▶ **ABOUT THIS EXERCISE**
Could you set down exactly the lines of the data below, starting at the one that holds "Головна (198, 110)" and ending at the one that holds "57 (521, 1415)", both included, and only those?

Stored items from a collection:
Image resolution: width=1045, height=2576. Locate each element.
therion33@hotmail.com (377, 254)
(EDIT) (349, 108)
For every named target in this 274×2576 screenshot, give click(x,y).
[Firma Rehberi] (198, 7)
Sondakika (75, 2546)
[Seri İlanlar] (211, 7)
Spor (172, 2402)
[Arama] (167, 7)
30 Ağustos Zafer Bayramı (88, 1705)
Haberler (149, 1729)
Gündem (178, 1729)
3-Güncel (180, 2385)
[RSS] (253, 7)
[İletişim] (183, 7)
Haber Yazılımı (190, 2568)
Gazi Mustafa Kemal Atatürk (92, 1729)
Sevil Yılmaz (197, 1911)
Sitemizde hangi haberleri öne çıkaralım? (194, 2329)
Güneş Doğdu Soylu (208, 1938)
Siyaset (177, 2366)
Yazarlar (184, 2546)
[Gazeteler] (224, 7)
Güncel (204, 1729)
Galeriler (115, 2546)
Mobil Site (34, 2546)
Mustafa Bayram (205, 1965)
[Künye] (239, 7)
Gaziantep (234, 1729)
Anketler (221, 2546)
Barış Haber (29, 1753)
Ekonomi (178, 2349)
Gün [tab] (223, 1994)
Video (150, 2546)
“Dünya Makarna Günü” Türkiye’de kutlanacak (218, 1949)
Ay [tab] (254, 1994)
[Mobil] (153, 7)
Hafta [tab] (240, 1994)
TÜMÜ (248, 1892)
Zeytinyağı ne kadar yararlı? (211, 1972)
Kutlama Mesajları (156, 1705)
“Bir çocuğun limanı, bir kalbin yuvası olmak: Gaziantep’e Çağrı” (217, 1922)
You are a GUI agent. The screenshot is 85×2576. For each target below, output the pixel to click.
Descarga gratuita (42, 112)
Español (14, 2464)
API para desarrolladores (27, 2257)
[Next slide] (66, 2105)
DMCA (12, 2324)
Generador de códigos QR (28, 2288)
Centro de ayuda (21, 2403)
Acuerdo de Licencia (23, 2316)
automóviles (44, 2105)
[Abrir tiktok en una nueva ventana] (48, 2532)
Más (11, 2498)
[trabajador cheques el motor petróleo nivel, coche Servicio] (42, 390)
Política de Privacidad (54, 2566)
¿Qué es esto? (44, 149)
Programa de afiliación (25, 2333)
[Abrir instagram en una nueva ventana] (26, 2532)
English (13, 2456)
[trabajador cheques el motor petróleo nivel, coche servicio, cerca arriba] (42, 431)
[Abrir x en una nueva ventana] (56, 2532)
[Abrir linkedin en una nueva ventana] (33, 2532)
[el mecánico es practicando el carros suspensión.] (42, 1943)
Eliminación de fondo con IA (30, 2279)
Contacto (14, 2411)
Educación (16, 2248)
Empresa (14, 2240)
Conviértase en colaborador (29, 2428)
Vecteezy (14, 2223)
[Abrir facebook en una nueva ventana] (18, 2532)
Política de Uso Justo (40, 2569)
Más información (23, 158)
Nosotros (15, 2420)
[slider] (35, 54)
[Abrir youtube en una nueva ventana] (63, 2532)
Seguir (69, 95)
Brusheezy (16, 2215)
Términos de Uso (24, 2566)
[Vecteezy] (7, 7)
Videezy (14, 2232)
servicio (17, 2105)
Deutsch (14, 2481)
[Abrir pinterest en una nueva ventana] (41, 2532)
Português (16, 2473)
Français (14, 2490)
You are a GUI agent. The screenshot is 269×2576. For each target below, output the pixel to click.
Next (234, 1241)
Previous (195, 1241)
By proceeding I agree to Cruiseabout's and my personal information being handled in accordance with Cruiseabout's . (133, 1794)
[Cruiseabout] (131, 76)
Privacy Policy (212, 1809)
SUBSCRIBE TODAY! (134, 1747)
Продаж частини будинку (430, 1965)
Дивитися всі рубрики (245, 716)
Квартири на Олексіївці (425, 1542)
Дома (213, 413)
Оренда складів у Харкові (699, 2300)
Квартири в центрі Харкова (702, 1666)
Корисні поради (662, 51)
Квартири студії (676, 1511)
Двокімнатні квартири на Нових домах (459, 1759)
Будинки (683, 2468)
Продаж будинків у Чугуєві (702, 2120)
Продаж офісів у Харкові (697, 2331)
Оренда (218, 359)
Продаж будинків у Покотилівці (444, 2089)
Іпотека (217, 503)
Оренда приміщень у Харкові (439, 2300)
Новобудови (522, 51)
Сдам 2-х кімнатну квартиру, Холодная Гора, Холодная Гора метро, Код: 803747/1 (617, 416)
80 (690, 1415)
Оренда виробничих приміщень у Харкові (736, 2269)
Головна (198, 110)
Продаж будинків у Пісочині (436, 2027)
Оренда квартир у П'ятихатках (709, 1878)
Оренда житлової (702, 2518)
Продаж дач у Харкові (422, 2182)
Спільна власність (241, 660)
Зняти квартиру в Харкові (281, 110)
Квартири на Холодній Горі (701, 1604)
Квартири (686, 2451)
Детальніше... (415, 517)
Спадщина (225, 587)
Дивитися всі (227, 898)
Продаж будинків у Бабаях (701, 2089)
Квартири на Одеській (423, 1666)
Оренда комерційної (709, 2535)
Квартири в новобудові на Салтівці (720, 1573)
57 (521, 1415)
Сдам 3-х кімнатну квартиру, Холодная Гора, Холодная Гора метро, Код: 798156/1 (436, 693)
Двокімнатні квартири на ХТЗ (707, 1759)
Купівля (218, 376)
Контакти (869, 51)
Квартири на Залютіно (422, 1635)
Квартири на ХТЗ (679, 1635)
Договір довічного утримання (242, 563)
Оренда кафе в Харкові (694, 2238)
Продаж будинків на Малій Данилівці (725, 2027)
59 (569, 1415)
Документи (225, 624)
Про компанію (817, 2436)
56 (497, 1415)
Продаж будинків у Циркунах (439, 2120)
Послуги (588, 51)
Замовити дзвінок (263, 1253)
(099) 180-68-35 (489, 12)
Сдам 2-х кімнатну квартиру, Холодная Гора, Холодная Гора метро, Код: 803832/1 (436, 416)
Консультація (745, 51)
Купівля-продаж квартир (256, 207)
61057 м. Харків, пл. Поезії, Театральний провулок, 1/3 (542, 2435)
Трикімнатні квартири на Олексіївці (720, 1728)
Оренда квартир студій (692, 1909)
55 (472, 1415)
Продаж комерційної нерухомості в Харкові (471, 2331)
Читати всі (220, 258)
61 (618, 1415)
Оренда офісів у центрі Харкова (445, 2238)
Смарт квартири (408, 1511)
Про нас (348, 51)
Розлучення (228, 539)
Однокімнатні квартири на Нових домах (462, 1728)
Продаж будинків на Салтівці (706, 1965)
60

▶ **OUTPUT FOR THIS TASK**
Головна (198, 110)
Продаж будинків у Пісочині (436, 2027)
Оренда квартир у П'ятихатках (709, 1878)
Оренда житлової (702, 2518)
Продаж дач у Харкові (422, 2182)
Спільна власність (241, 660)
Зняти квартиру в Харкові (281, 110)
Квартири на Холодній Горі (701, 1604)
Квартири (686, 2451)
Детальніше... (415, 517)
Спадщина (225, 587)
Дивитися всі (227, 898)
Продаж будинків у Бабаях (701, 2089)
Квартири на Одеській (423, 1666)
Оренда комерційної (709, 2535)
Квартири в новобудові на Салтівці (720, 1573)
57 (521, 1415)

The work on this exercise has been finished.